Walmart typically evades responsibility for violations like these by pointing out that it does not directly operate the worst warehouses. But if everything that goes through the warehouse is headed to Walmart or Sam's Club, the retail giant can be seen to exert significant control over warehouse operations and practices. Abuses such as those alleged in this complaint are common throughout Walmart's global supply chain, and it's important to simultaneously crack down on specific instances of abuse and point out that these are not isolated instances but are tied together through Walmart.

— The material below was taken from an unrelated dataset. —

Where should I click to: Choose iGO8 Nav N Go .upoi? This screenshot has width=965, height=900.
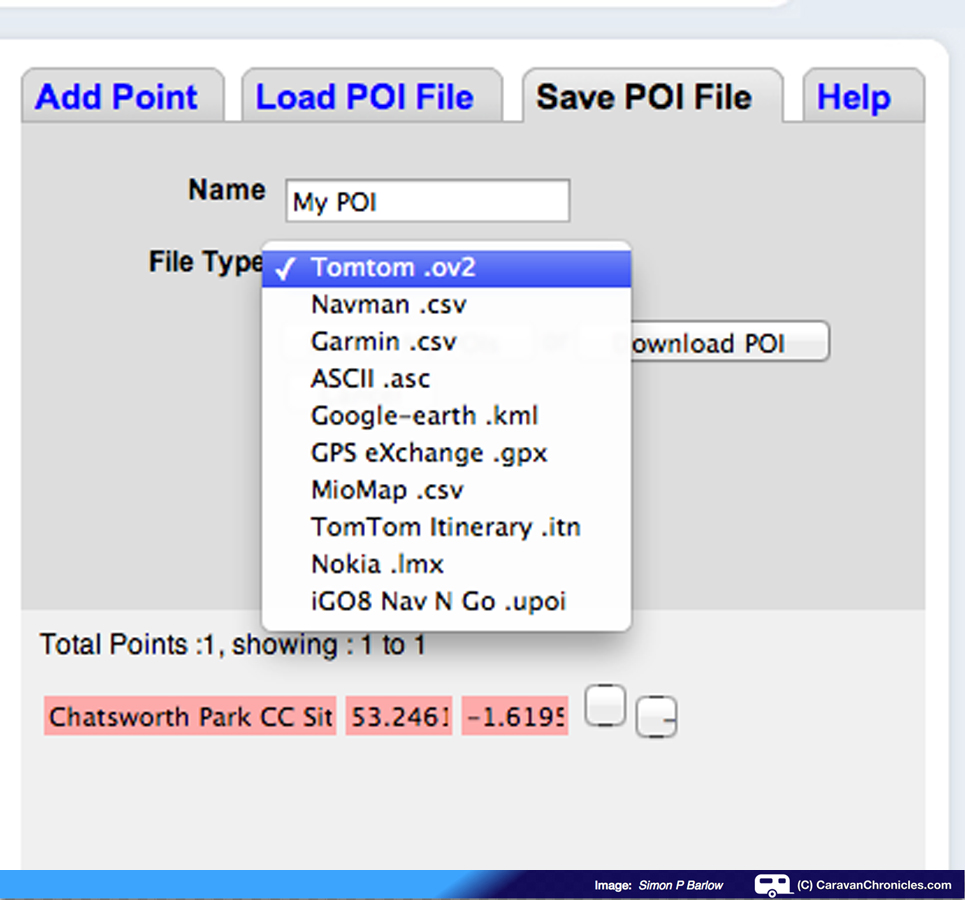(x=438, y=601)
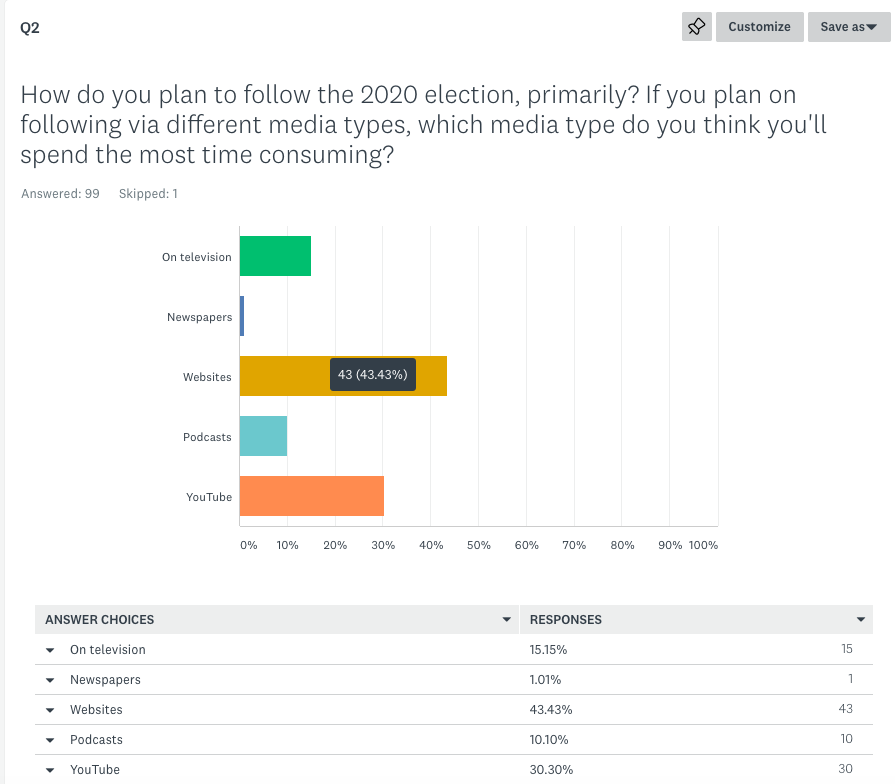Screen dimensions: 895x784
Task: Expand the Websites row arrow
Action: tap(50, 710)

(Continue reading about New York cable workers unionizing, "freedom to work" in Indianapolis, and much more below the fold.)
A fair day's wage
- The New York cable industry continues unionizing. Friday, 69 workers at Brooklyn Cablevision contractor Falcon Data Com joined the Communications Workers of America by a 53 to 5 vote. According to a press release,
The Falcon workers’ move to join the union comes just over a month after 60 workers went on strike after management illegally fired two workers for handing out union cards. The strike, which virtually all the workers honored and joined, started around 6:45 in the morning and ended successfully the same morning with management rehiring the two technicians.

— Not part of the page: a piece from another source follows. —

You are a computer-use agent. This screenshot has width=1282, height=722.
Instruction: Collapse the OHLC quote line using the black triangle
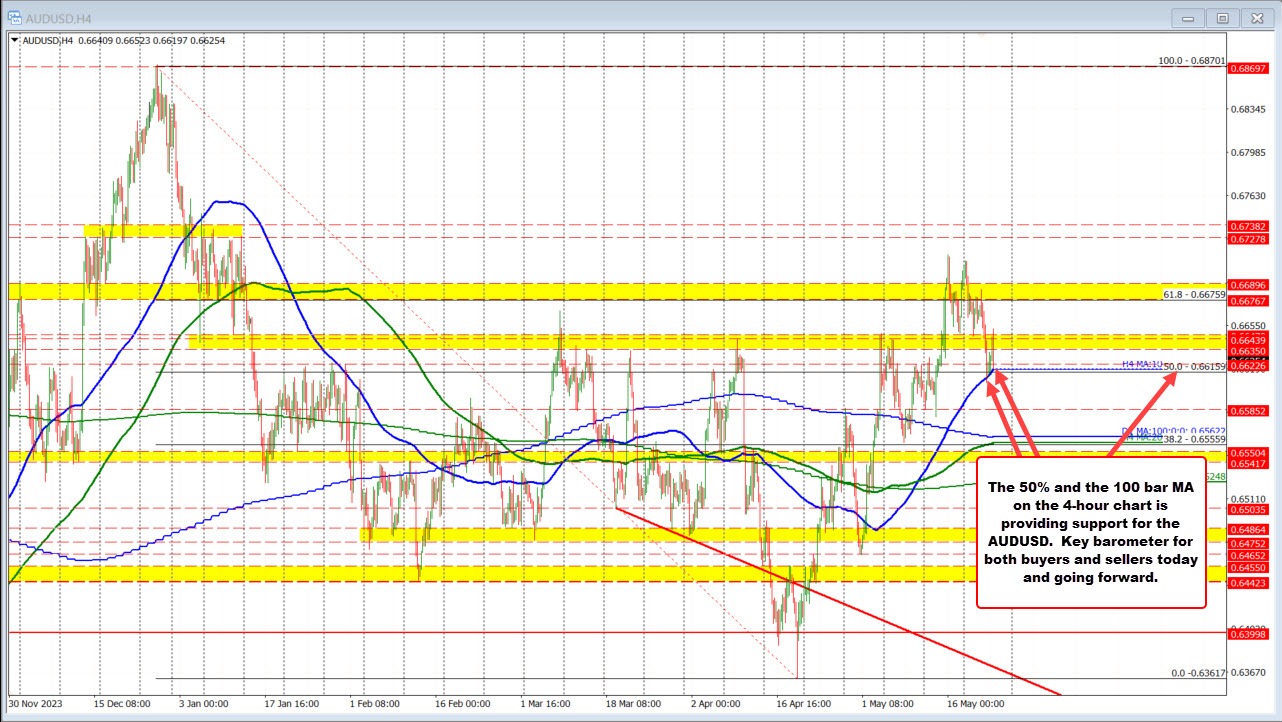16,41
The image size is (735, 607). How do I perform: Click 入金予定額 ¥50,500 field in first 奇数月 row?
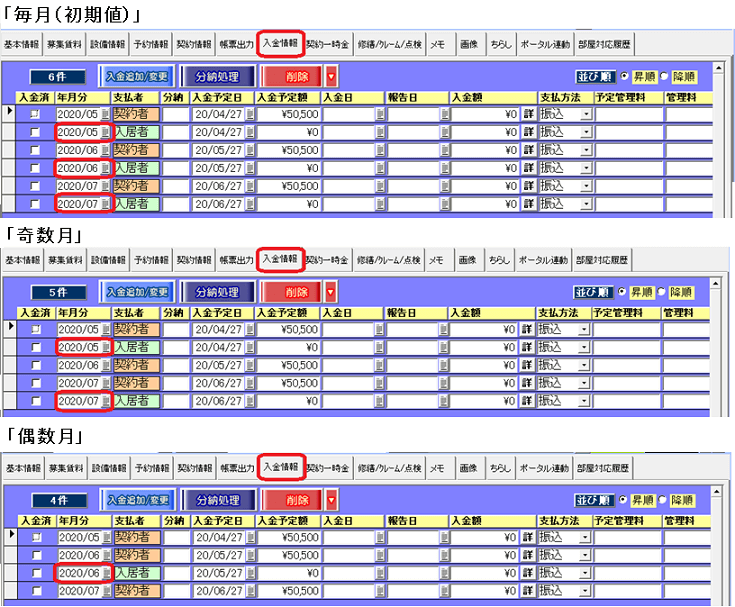coord(287,329)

In January, 282 Cablevision workers voted to join the CWA, and Falcon workers in the Bronx will be voting next week.
- Wow. The good news is that 37 workers are getting $31,000 in back pay. But the way it happened is another good demonstration of how going through layers of subcontractors helps companies avoid responsibility and lower wages. A subcontractor for a Massachusetts construction company working on a Boston Marriott was using labor from a Philadelphia church ministry helping people recover from substance abuse problems. In this case, that "help" involved working on the Marriott for $4 an hour, well under the minimum wage.
- With foreign auto manufacturers increasingly locating plants in the anti-union south, the UAW needs to find a way to organize some of those workers if it's to have a strong future. The union is currently focusing efforts on a Nissan plant in Mississippi. What are workers saying about why they want a union?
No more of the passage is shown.